Então a porta se abriu, a menina espirrou, a luz se acendeu e ouviu-se um grito que não era de criança – poderia a luz ter se acendido antes de todo o resto? Alívio. De mentira. Foi como despertar de um pesadelo que se tem acordado, com a certeza de que nenhum lugar estava perto de ser seguro.

1 de fevereiro de 2009

Boneca de Neve

Jamais confessou à família o quanto a vizinha da casa ao lado o amedrontava.
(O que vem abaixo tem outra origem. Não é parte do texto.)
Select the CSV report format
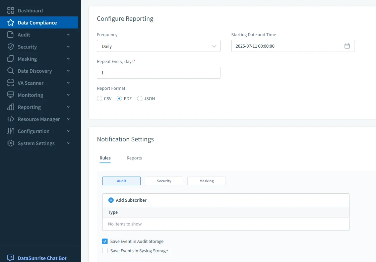99,99
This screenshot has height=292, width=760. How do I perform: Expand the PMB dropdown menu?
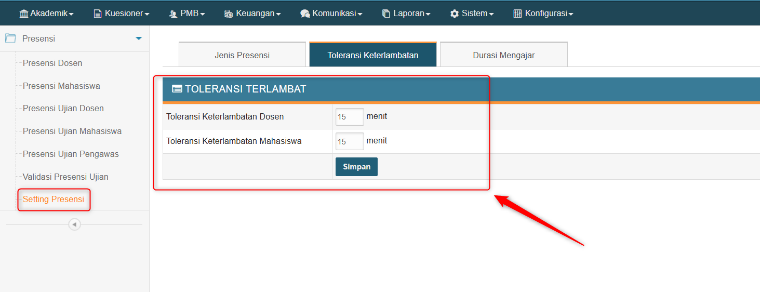[187, 14]
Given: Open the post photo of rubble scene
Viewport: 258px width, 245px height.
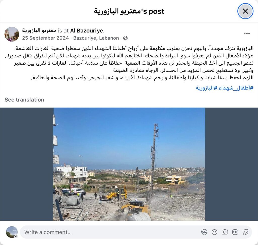Looking at the screenshot, I should 129,164.
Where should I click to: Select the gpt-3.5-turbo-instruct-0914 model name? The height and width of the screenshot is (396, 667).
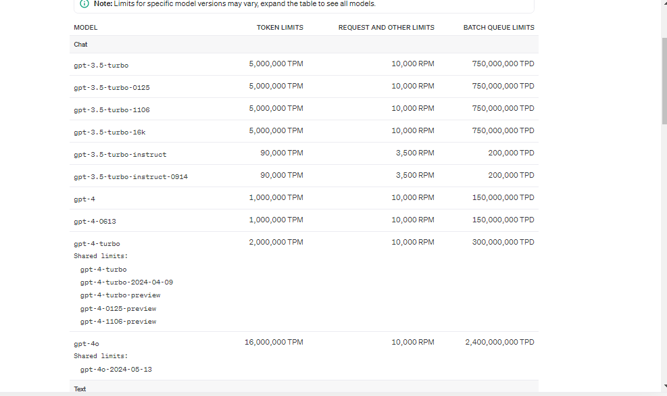(x=130, y=177)
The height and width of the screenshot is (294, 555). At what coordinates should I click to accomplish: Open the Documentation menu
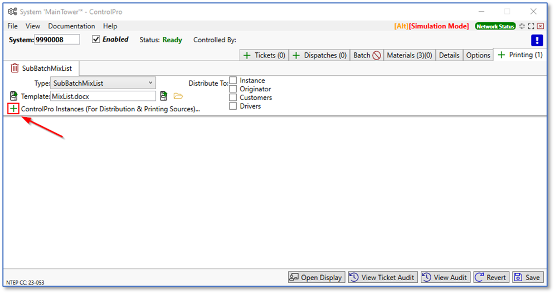click(x=71, y=26)
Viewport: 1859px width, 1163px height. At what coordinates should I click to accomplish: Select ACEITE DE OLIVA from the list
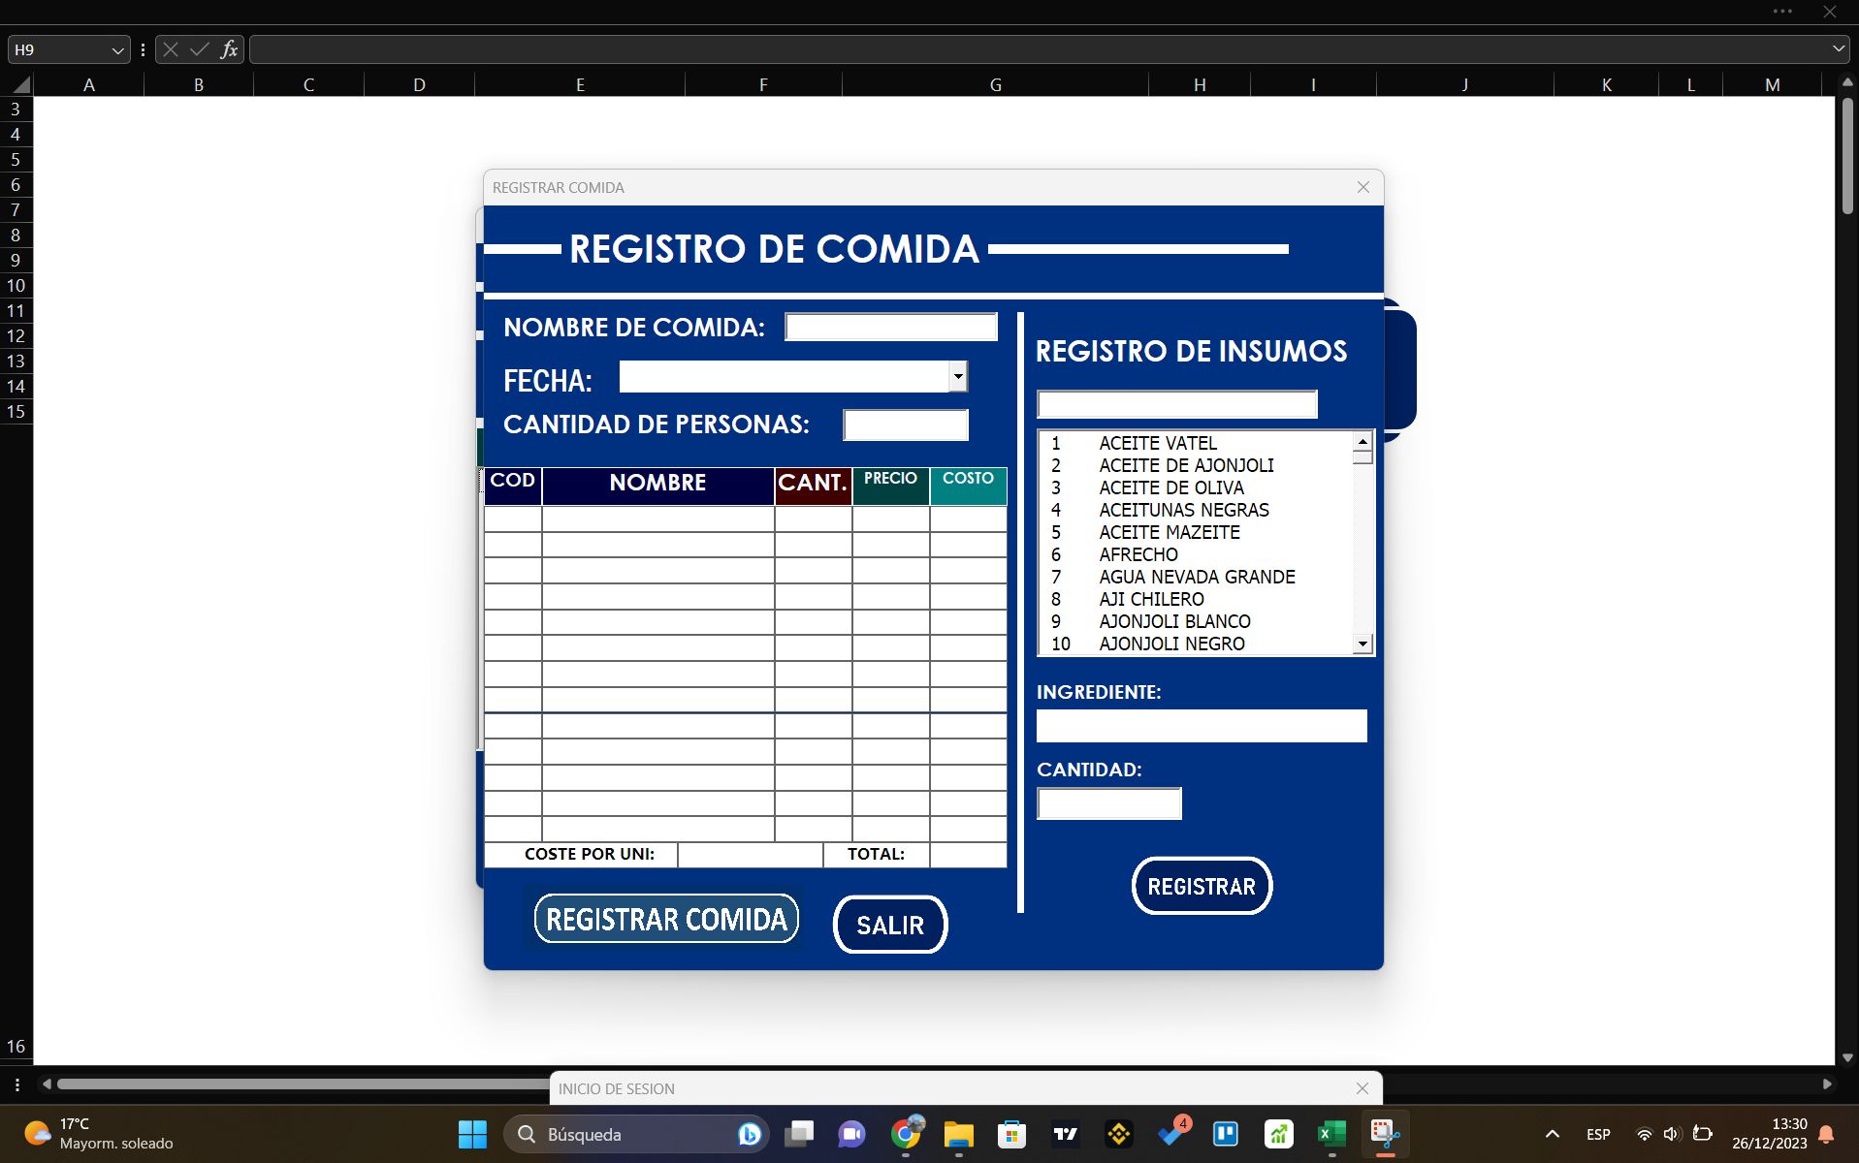1170,487
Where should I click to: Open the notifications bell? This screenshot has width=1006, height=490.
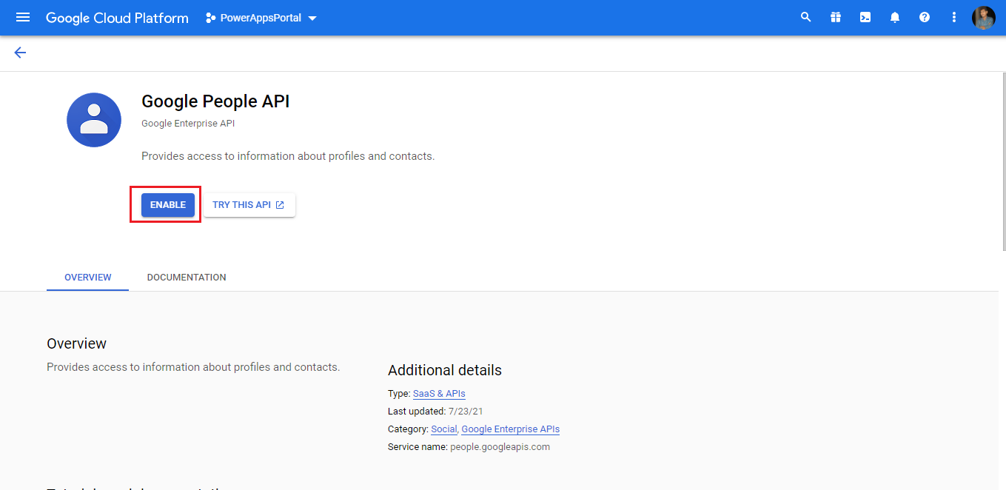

Nas noites de nevasca, ele a via pálida, com galhos de laranjeira no lugar dos braços, às vezes até com uma cenoura no nariz; mais um pouco, seus olhos tornavam-se dois grandes botões negros e ela própria ficava maior e maior... Como ninguém mais percebia? Cumprimentava-a respeitosamente pela manhã e passava o dia imaginando-a se derreter para tentar espantar o medo.

25 de janeiro de 2009

Brasileiros

Os moleques da rua nunca desistiam de uma pipa. Nem o Rex. Quando o cachorro abocanhava uma, não soltava mais. A tragédia se deu quando seu dono flagrou o filho do vizinho jogar o Rex da laje, com uma pipa entre os dentes, na esperança de que ela ainda voasse. O asfalto estava quente. Cachorro quente. No espeto. Pobre Rex...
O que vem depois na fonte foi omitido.